WHAT IS NEEDED
Every line of the material below, from the top through the line with "Given: Open more", should be reproduced exactly.

RECORD SET
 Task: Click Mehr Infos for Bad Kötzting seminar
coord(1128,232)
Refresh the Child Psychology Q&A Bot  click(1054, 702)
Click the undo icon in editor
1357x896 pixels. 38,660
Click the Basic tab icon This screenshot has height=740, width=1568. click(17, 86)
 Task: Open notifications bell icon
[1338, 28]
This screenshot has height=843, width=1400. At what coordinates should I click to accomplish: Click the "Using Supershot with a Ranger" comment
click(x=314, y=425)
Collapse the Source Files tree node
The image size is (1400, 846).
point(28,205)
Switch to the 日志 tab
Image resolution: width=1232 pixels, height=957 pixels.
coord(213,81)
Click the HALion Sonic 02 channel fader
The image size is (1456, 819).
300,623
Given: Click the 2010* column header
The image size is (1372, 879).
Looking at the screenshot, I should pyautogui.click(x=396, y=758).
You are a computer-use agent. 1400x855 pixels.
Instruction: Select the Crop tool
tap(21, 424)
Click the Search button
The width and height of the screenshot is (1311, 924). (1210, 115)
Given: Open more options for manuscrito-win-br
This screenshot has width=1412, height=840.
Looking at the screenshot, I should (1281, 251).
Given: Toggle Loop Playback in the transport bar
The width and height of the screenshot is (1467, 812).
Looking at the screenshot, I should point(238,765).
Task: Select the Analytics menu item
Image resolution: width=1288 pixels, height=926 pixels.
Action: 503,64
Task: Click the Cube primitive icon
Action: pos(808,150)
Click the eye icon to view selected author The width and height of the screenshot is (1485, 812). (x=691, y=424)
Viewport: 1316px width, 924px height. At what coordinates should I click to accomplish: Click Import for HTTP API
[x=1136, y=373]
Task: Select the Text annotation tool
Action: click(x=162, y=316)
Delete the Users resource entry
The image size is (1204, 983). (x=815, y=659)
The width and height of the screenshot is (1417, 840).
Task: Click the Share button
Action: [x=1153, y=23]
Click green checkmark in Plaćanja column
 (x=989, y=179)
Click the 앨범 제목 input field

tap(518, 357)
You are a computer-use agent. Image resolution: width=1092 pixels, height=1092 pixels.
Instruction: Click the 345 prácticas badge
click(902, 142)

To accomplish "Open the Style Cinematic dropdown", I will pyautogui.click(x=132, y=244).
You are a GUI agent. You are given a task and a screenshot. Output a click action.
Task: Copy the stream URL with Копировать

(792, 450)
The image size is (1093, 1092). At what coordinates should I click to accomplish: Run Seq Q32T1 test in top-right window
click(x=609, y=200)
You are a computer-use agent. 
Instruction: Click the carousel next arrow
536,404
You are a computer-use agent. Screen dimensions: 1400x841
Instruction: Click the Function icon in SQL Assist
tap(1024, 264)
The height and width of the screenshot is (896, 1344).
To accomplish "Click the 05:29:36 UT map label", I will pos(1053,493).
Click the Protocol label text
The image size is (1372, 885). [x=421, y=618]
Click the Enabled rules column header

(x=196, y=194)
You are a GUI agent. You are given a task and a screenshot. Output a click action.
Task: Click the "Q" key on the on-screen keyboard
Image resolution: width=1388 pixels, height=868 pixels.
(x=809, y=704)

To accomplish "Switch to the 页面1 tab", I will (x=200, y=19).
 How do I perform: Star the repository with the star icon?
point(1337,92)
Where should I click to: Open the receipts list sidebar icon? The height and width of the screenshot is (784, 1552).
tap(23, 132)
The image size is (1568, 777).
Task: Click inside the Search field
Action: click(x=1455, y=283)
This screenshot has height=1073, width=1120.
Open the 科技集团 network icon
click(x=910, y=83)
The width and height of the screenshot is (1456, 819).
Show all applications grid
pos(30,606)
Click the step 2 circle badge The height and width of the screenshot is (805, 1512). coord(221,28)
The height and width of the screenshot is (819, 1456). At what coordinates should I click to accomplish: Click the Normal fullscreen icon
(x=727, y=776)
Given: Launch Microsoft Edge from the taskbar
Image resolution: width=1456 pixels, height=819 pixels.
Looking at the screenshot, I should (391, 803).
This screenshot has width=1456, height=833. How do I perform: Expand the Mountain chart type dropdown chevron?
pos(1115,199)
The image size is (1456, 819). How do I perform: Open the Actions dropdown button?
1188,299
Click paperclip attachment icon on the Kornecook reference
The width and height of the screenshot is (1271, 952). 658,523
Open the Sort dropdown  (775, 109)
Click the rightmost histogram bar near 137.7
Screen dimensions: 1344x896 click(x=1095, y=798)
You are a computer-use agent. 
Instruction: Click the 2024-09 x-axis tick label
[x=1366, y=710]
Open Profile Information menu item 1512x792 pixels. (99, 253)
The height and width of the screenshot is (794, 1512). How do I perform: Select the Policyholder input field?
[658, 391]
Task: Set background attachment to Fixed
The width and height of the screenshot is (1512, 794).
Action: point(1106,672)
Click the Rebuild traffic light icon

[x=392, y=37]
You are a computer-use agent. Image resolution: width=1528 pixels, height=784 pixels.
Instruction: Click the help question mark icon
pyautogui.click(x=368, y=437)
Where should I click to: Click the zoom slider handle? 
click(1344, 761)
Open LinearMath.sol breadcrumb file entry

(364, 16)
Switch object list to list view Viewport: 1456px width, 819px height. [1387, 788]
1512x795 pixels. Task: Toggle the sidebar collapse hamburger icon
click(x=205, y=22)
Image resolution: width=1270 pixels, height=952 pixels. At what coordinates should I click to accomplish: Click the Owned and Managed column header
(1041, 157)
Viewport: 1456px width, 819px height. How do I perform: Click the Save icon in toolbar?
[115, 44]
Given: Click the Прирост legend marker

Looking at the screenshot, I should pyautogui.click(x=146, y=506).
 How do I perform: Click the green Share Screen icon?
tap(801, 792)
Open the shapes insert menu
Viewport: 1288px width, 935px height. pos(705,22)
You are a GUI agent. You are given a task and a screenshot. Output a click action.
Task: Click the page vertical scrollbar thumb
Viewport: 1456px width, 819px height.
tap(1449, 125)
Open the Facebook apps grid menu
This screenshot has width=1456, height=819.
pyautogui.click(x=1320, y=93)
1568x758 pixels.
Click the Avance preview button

WRITTEN REPLY
 Task: Click Mehr Infos for Bad Kötzting seminar
coord(1128,232)
Refresh the Child Psychology Q&A Bot  click(1054, 702)
Click the undo icon in editor
1357x896 pixels. 38,660
Click the Basic tab icon This screenshot has height=740, width=1568. click(17, 86)
 Task: Open notifications bell icon
[1338, 28]
This screenshot has height=843, width=1400. At what coordinates should I click to accomplish: Click the "Using Supershot with a Ranger" comment
click(x=314, y=425)
Collapse the Source Files tree node
The image size is (1400, 846).
point(28,205)
Switch to the 日志 tab
Image resolution: width=1232 pixels, height=957 pixels.
coord(213,81)
Click the HALion Sonic 02 channel fader
The image size is (1456, 819).
300,623
Given: Click the 2010* column header
The image size is (1372, 879).
Looking at the screenshot, I should pyautogui.click(x=396, y=758).
You are a computer-use agent. 1400x855 pixels.
Instruction: Select the Crop tool
tap(21, 424)
Click the Search button
The width and height of the screenshot is (1311, 924). (1210, 115)
Given: Open more options for manuscrito-win-br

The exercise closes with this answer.